Su obsesión por tener algo que contar de su vida más allá de que todo le iba bien, creció tras disfrutar de su etapa universitaria: daba igual cómo de nervioso hiciera las entrevistas, lograba el trabajo; daba igual que la empresa cerrara, al día siguiente tenía una nueva oferta. Pero es que además, era feliz con su novia del instituto y no tardaron en independizarse y en conseguir, ademas, un buen piso a un precio razonable, tras lo cual llegó, por supuesto, un preciosa boda y dos retoños: el niño y la niña perfectamente sanos.
No había forma: la felicidad acababa por colmar, de unas formas o de otras, sus mañanas, sus atardeceres y hasta sus fines de semana. Pero si hasta hubo una temporada en que confió en que la desesperación acabara por llevarle a un estado de ansiedad tan grave que se viera avocado a dinamitarlo todo y acabar viviendo bajo un puente.

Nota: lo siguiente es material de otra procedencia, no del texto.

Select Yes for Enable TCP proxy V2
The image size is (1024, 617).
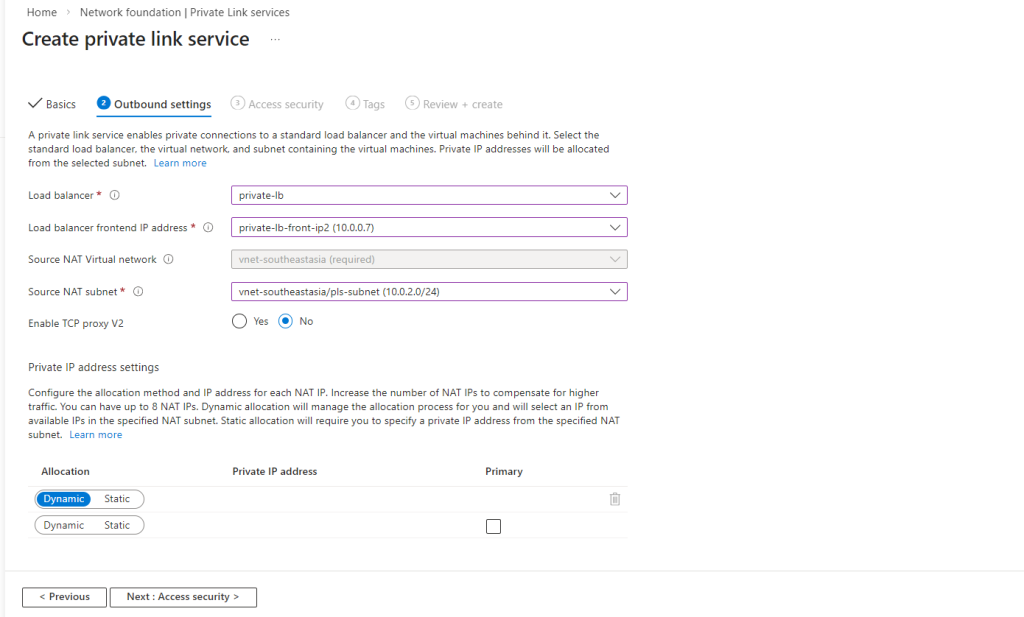pyautogui.click(x=239, y=321)
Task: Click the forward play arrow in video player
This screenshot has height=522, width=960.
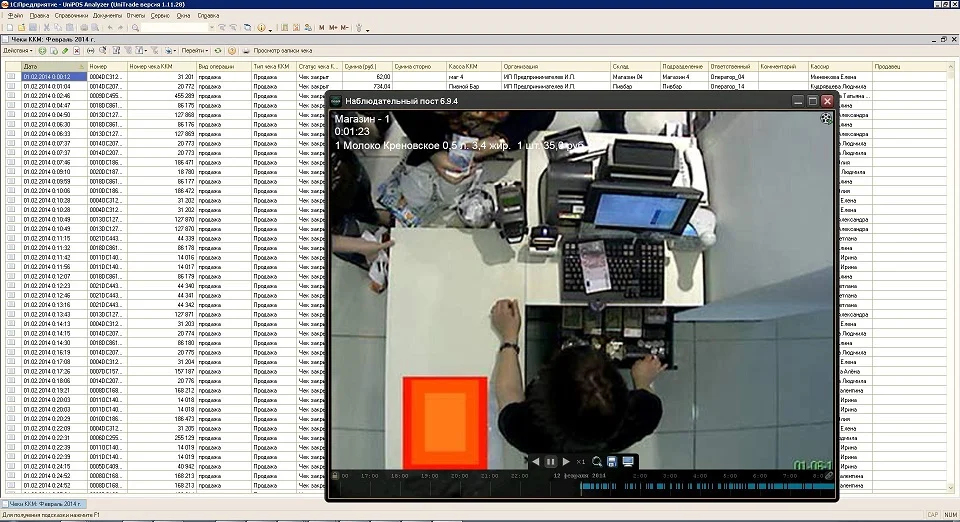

¡Ni siquiera podía decir que había sido testigo, mucho menos víctima, de un terremoto o de un atentado! Tal era su enfado, que su pensamiento trataba de enredarse en esas crudas situaciones. Pero eran sentimientos de un par de segundos, enseguida regresaba su buen humor.
Se llegó a plantear incluso que fuera un extraterrestre sobre el que no funcionaban de igual manera las normas emocionales, o que fuera un ser mágico protegido por centenares de ángeles de la guarda. Le gustaba esa posibilidad y de vez en cuando creía ver pequeños destellos sobre sus brazos. Claro que no descartaba estar empezando a tener problemas mentales.
Y entonces se reencontró con aquel chaval del campamento que le auguró una mala vida siendo tan perfecto. El chico desde luego que no había crecido en un entorno saludable y tenía bastante mala suerte, pero tampoco había tomado buenas decisiones y su actitud frente a cualquier acontecimiento, era siempre derrotista. Fue ese simple golpe de realidad el que le hizo olvidar su desesperación y sonreírle, por supuesto, al echo de ser un tipo corriente. Completamente normal.